→ What is required
All lines from the one with "مرکبات (792, 1758)" to the end of the data: return those exactly, and only those.

START Records for this exercise

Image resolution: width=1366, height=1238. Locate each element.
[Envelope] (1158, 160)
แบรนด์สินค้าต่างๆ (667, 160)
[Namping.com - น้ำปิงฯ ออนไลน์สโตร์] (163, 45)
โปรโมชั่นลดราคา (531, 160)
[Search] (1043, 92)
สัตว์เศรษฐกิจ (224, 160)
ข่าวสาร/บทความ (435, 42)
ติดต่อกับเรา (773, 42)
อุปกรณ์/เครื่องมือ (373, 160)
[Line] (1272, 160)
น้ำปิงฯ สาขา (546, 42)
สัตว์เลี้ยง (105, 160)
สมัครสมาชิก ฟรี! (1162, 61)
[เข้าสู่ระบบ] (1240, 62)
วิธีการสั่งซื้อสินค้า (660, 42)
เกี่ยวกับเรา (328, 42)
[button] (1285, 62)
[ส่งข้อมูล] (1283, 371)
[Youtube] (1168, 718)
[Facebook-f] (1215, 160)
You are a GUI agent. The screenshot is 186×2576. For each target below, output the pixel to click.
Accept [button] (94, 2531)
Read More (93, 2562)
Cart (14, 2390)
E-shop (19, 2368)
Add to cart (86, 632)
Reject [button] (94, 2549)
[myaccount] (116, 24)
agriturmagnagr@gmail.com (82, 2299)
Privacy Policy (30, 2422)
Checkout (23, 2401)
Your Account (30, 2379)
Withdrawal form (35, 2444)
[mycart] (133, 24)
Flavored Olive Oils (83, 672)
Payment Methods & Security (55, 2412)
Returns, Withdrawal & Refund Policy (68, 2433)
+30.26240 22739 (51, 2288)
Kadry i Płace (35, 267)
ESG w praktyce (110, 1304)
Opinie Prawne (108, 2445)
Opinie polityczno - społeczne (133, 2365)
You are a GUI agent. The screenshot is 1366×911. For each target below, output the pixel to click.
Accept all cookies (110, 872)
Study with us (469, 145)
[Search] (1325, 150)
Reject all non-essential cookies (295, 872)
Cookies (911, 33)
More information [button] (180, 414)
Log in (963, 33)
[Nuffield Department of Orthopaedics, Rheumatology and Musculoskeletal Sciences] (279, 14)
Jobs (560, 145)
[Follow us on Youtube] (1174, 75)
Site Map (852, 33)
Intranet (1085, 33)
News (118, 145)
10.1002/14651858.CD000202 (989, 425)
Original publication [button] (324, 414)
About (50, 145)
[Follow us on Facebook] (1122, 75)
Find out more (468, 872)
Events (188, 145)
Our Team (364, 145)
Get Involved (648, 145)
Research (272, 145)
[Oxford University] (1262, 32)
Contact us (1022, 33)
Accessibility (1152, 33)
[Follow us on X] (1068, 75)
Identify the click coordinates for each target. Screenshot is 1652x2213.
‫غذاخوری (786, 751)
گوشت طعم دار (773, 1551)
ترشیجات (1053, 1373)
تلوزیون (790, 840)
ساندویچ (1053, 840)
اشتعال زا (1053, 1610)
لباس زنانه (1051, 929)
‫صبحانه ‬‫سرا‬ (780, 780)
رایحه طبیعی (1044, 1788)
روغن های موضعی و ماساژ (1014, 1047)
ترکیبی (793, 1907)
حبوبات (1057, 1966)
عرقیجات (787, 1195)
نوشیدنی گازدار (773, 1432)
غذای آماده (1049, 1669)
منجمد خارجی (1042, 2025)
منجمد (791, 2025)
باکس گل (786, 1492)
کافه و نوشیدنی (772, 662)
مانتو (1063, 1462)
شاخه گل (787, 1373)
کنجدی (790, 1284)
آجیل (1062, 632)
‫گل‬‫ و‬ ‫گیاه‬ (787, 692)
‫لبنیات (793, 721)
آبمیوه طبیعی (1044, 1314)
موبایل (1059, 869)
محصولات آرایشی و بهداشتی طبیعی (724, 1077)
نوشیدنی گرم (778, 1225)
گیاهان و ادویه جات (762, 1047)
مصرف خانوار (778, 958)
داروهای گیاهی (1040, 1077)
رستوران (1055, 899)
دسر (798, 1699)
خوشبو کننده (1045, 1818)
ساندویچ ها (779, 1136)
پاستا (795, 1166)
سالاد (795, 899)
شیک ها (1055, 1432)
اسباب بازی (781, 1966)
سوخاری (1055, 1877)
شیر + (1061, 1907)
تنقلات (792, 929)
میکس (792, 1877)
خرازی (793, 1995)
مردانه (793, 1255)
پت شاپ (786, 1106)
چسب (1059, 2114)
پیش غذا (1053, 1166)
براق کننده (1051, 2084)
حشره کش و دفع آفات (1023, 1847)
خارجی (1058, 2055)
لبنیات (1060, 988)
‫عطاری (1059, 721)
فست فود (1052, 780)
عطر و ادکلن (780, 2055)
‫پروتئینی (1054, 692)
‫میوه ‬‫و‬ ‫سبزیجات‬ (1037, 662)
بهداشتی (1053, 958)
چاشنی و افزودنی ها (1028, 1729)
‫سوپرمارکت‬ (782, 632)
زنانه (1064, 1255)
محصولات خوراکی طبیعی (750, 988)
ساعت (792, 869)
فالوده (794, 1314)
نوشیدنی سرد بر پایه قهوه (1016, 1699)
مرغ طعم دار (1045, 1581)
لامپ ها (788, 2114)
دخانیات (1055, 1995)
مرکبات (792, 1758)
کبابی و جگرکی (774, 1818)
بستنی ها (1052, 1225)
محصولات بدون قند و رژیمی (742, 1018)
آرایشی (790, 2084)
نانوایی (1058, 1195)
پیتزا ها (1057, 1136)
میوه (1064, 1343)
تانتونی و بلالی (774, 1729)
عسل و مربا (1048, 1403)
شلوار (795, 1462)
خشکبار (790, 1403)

END Records for this exercise

→ Response area
مرکبات (792, 1758)
کبابی و جگرکی (774, 1818)
بستنی ها (1052, 1225)
محصولات بدون قند و رژیمی (742, 1018)
آرایشی (790, 2084)
نانوایی (1058, 1195)
پیتزا ها (1057, 1136)
میوه (1064, 1343)
تانتونی و بلالی (774, 1729)
عسل و مربا (1048, 1403)
شلوار (795, 1462)
خشکبار (790, 1403)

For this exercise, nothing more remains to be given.